The dots show the measured change in defocus coefficients of the outgoing wavefield of VKB with Alvarez X-ray lenses for different knife-edge positions ±16 mm around VKB’s focal length. The role of the AXL is apparent in keeping defocus term of the elliptical mirror constant which would otherwise vary linearly along the z direction.

Fig. 4. Focusing by an elliptical mirror with pitch angle θ.

Rays from the source at $F_1$ are reflected from the mirror and focused to the point $F_2$, giving rise to a virtual source $F_1^{\prime }$. As shown, a change to the mirror pitch angle results in an oblique translation of the virtual source and a change to the AXL shearing gives rise to a longitudinal translation of the virtual source along the optical axis.

Fig. 5. Coma free VKB focus variation with VKB pitch angle offset (δθ) and AXL shearing (Δ).

The open squares show δf obtained by pitch angle change only and other dots show δf variation with the cubic term reduced to zero by the three AXLs—AXL1, AXL2 and AXL3.

Fig. 6. VKB beam caustics.

The beam Intensity distribution after numerical propagation of the measured complex field to the intended focal positions of (a) VKB at 235 mm (b) VKB with aligned AXL2 at 235 mm, and when defocus and coma aberrations are minimised (c) and (d) VKB with AXL2 at 235 mm $~\mp$2 mm, after shearing of AXL structures $△$ = $\mp$15 µm and $△$ = $\pm$15 µm, and VKB pitch angle offset $\delta \theta$ = $\mp$72 µrad, respectively.
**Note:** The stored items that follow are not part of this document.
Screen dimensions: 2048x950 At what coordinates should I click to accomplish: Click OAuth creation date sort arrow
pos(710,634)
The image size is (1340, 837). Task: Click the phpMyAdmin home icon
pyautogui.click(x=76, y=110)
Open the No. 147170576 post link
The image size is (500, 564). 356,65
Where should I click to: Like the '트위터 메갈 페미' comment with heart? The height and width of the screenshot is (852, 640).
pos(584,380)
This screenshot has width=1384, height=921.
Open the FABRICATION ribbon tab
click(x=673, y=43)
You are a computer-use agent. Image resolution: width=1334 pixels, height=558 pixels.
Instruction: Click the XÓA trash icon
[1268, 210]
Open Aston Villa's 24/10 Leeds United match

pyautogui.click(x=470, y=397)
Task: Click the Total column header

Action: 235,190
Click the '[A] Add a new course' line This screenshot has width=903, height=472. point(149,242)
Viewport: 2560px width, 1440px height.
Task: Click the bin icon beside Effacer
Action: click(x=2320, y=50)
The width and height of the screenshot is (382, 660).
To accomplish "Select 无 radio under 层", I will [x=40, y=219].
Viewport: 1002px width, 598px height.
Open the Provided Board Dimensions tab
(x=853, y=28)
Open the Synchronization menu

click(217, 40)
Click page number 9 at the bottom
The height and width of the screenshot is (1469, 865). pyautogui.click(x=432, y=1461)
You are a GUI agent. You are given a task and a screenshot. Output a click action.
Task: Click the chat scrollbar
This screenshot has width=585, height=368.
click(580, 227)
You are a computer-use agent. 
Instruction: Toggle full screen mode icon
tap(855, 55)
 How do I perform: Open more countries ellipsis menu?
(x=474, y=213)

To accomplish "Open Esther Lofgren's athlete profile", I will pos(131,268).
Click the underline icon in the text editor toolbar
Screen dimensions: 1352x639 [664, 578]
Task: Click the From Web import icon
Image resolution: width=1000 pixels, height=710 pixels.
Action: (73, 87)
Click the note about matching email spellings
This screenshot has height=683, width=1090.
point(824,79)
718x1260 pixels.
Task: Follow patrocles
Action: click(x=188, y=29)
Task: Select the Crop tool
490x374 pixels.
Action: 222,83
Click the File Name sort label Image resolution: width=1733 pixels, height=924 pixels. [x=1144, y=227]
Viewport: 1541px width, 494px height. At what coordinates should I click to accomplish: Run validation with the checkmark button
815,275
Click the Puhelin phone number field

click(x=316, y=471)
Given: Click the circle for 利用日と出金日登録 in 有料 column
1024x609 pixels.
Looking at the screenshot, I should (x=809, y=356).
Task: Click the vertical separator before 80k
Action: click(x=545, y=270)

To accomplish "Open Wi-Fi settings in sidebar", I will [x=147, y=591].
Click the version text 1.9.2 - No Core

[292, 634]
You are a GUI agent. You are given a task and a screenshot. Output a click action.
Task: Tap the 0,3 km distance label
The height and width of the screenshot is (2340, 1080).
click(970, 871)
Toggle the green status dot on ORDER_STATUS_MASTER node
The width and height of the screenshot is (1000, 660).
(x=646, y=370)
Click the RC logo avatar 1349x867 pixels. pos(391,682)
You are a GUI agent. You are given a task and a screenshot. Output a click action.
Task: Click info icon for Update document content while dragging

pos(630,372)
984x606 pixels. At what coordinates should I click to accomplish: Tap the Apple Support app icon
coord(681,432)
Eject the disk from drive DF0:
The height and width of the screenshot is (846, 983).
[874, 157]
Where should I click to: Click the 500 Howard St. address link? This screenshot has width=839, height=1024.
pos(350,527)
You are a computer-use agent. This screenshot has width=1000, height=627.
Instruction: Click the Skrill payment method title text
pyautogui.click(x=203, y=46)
Fig. 7. Focused beam profiles of the VKB shifted focal planes.

The solid line shows the intensity profile at the VKB focal plane (235 mm from the mirror centre) with the correct incident angle for the mirror (3 mrad) and with the AXL shearing at zero. The dashed line shows the focus profile of VKB focal plane displaced by 4.0 mm after a shearing of AXL1 ($△$ = $\pm$39.7 µm). The solid line with a square dot shows the focus profile of 4.4 mm displaced VKB focal plane by adjusting the mirror pitch offset angle ($\delta \theta =$127.8 µrad) and then adjusting the shearing ($△$ = $\pm$45.4 µm) to remove the coma aberration.

Fig. 8. CRL defocus coefficient with and without AXL.

The dots show the measured change in defocus coefficient of the CRL wavefront in the energy range ±1.2 keV around 15 keV monochromatic beam and calculated coefficients without AXL (solid line with circle). The location of the focus place was found approximately constant (variation of −40 to 90 µm) for 13.8 keV to 16.2 keV, which otherwise shifted in the same energy range from −64 mm to 69 mm.